Exercise requirements
Copy out all of the material below line for line, changing nothing.
======== Record list ========
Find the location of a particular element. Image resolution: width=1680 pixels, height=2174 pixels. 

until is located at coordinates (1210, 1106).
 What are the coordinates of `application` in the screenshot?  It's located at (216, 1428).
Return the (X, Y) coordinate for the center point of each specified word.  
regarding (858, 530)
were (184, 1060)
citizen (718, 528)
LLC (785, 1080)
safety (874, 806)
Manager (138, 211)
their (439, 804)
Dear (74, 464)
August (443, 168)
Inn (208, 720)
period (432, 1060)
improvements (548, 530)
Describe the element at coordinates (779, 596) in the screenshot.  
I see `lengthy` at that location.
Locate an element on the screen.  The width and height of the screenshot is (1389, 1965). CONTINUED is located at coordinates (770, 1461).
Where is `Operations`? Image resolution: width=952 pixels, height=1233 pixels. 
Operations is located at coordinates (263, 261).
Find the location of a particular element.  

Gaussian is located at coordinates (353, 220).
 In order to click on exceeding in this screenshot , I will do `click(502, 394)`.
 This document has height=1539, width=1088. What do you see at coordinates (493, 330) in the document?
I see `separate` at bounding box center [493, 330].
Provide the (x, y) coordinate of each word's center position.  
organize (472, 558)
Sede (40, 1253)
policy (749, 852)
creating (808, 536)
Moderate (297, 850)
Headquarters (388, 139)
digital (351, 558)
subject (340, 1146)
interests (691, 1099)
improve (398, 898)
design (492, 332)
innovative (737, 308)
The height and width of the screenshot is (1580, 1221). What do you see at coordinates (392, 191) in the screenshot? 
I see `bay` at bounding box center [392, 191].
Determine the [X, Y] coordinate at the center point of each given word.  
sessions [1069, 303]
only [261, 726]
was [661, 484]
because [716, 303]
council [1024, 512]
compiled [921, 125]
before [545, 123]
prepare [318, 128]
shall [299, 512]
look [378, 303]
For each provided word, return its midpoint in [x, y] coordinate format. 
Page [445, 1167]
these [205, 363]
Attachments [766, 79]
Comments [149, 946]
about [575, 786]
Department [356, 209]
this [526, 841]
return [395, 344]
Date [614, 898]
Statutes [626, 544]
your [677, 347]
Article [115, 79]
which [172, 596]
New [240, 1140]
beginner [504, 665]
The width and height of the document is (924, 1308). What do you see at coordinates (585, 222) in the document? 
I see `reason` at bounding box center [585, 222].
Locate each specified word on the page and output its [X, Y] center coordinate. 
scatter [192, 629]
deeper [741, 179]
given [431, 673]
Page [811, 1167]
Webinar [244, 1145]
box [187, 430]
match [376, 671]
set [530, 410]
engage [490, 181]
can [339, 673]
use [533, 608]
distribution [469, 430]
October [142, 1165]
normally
========
Response to the exercise
Find the location of a particular element. Image resolution: width=1680 pixels, height=2174 pixels. 

until is located at coordinates (1210, 1106).
 What are the coordinates of `application` in the screenshot?  It's located at (216, 1428).
Return the (X, Y) coordinate for the center point of each specified word.  
regarding (858, 530)
were (184, 1060)
citizen (718, 528)
LLC (785, 1080)
safety (874, 806)
Manager (138, 211)
their (439, 804)
Dear (74, 464)
August (443, 168)
Inn (208, 720)
period (432, 1060)
improvements (548, 530)
Describe the element at coordinates (779, 596) in the screenshot.  
I see `lengthy` at that location.
Locate an element on the screen.  The width and height of the screenshot is (1389, 1965). CONTINUED is located at coordinates (770, 1461).
Where is `Operations`? Image resolution: width=952 pixels, height=1233 pixels. 
Operations is located at coordinates (263, 261).
Find the location of a particular element.  

Gaussian is located at coordinates (353, 220).
 In order to click on exceeding in this screenshot , I will do `click(502, 394)`.
 This document has height=1539, width=1088. What do you see at coordinates (493, 330) in the document?
I see `separate` at bounding box center [493, 330].
Provide the (x, y) coordinate of each word's center position.  
organize (472, 558)
Sede (40, 1253)
policy (749, 852)
creating (808, 536)
Moderate (297, 850)
Headquarters (388, 139)
digital (351, 558)
subject (340, 1146)
interests (691, 1099)
improve (398, 898)
design (492, 332)
innovative (737, 308)
The height and width of the screenshot is (1580, 1221). What do you see at coordinates (392, 191) in the screenshot? 
I see `bay` at bounding box center [392, 191].
Determine the [X, Y] coordinate at the center point of each given word.  
sessions [1069, 303]
only [261, 726]
was [661, 484]
because [716, 303]
council [1024, 512]
compiled [921, 125]
before [545, 123]
prepare [318, 128]
shall [299, 512]
look [378, 303]
For each provided word, return its midpoint in [x, y] coordinate format. 
Page [445, 1167]
these [205, 363]
Attachments [766, 79]
Comments [149, 946]
about [575, 786]
Department [356, 209]
this [526, 841]
return [395, 344]
Date [614, 898]
Statutes [626, 544]
your [677, 347]
Article [115, 79]
which [172, 596]
New [240, 1140]
beginner [504, 665]
The width and height of the document is (924, 1308). What do you see at coordinates (585, 222) in the document? 
I see `reason` at bounding box center [585, 222].
Locate each specified word on the page and output its [X, Y] center coordinate. 
scatter [192, 629]
deeper [741, 179]
given [431, 673]
Page [811, 1167]
Webinar [244, 1145]
box [187, 430]
match [376, 671]
set [530, 410]
engage [490, 181]
can [339, 673]
use [533, 608]
distribution [469, 430]
October [142, 1165]
normally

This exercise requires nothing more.